Hacker News new | ask | show | jobs
by hemogloben 1459 days ago
Just to put some numbers to this for anyone unfamiliar.

Climeworks currently estimates 2.5MWhr / tonnes of carbon (1000kg) (heat energy). That's an hours worth of energy for 2500 homes, PER 1000 kg.

Mammoth sounds like it'll capture (36000 ton per year / 365 days / 24 hr) ~4 tonnes an hour = 10MWhr.

Most solar farms in the US are currently less than 5MW and thus ALL of their energy couldn't support a single one of these capture facilities.

Two Comments:

1) All that energy for 36000 tonnes / year just doesn't seem like it is viable.

2) I don't really think we should be prioritizing using clean energy to recapture carbon over replacing other sources.

3 comments

I work in the carbon removal industry, and your calculations add up.

Where I encourage you to explore is what an equivalent unit of energy spent on developing new carbon removal systems is right now vs the equivalent unit of energy spent to make another solar panel. There's a trillion tons of excess carbon dioxide in the atmosphere, so even if we stopped every carbon dioxide emission tomorrow, the planet would still continue to warm for the next century.

My conclusion is that ultimately we need both, and that short term the energy spent on carbon removal solutions needs to be framed as an investment for it to make sense.

▸ Information provided
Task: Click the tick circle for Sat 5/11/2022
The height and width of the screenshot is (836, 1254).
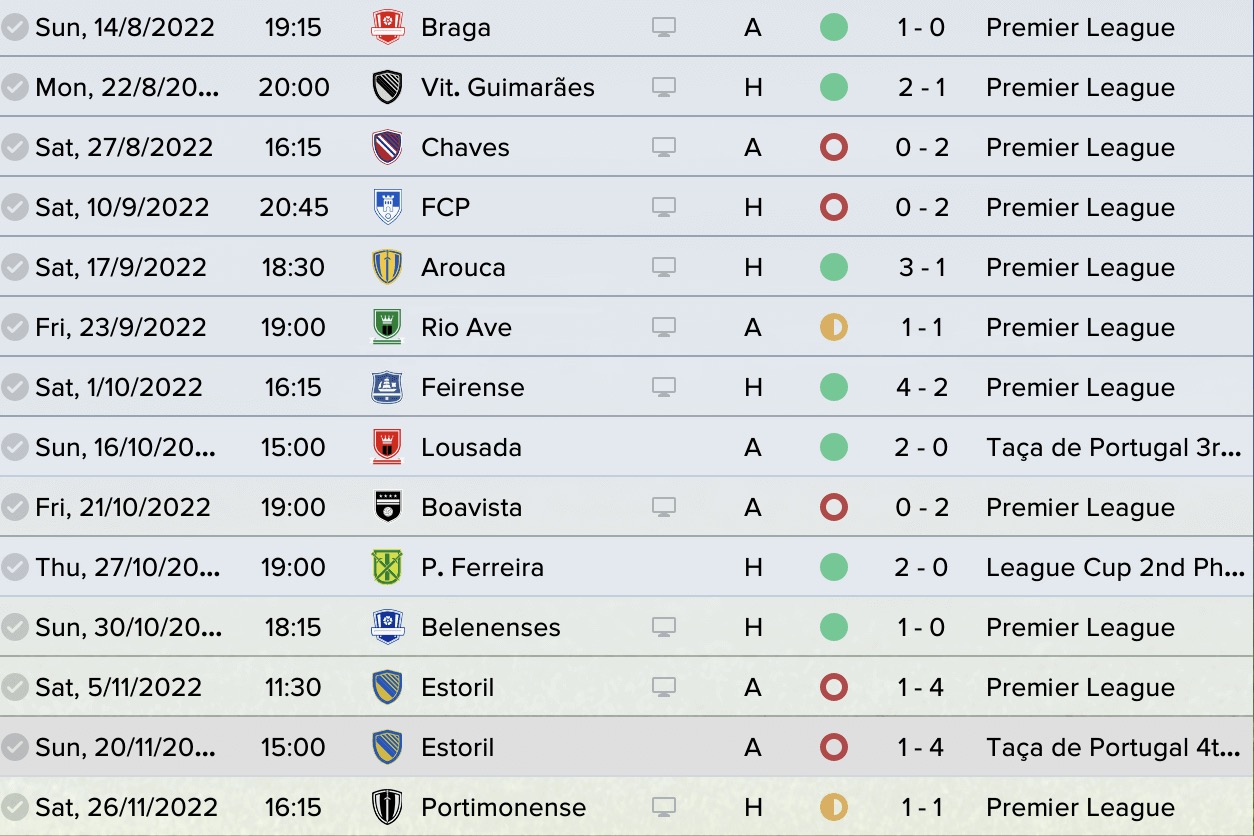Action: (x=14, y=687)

▸ Problems to solve
(a) Answer these questions using the carbon capture thread, one line each:
(i) What heat-energy figure per tonne of carbon does the opening comment give as Climeworks' current estimate?
(ii) How large does the opening comment say most US solar farms currently are?
(iii) How much excess carbon dioxide does the reply say is in the atmosphere?
(b) Translate this sentence from the carbon capture thread into Spanish: "My conclusion is that ultimately we need both, and that short term the energy spent on carbon removal solutions needs to be framed as an investment for it to make sense."

▸ The results
(a)
(i) 2.5 MWhr per tonne (1000 kg)
(ii) Less than 5 MW
(iii) A trillion tons

(b) Mi conclusión es que, en última instancia, necesitamos ambas cosas, y que a corto plazo la energía que se destina a soluciones de eliminación de carbono debe plantearse como una inversión para que tenga sentido.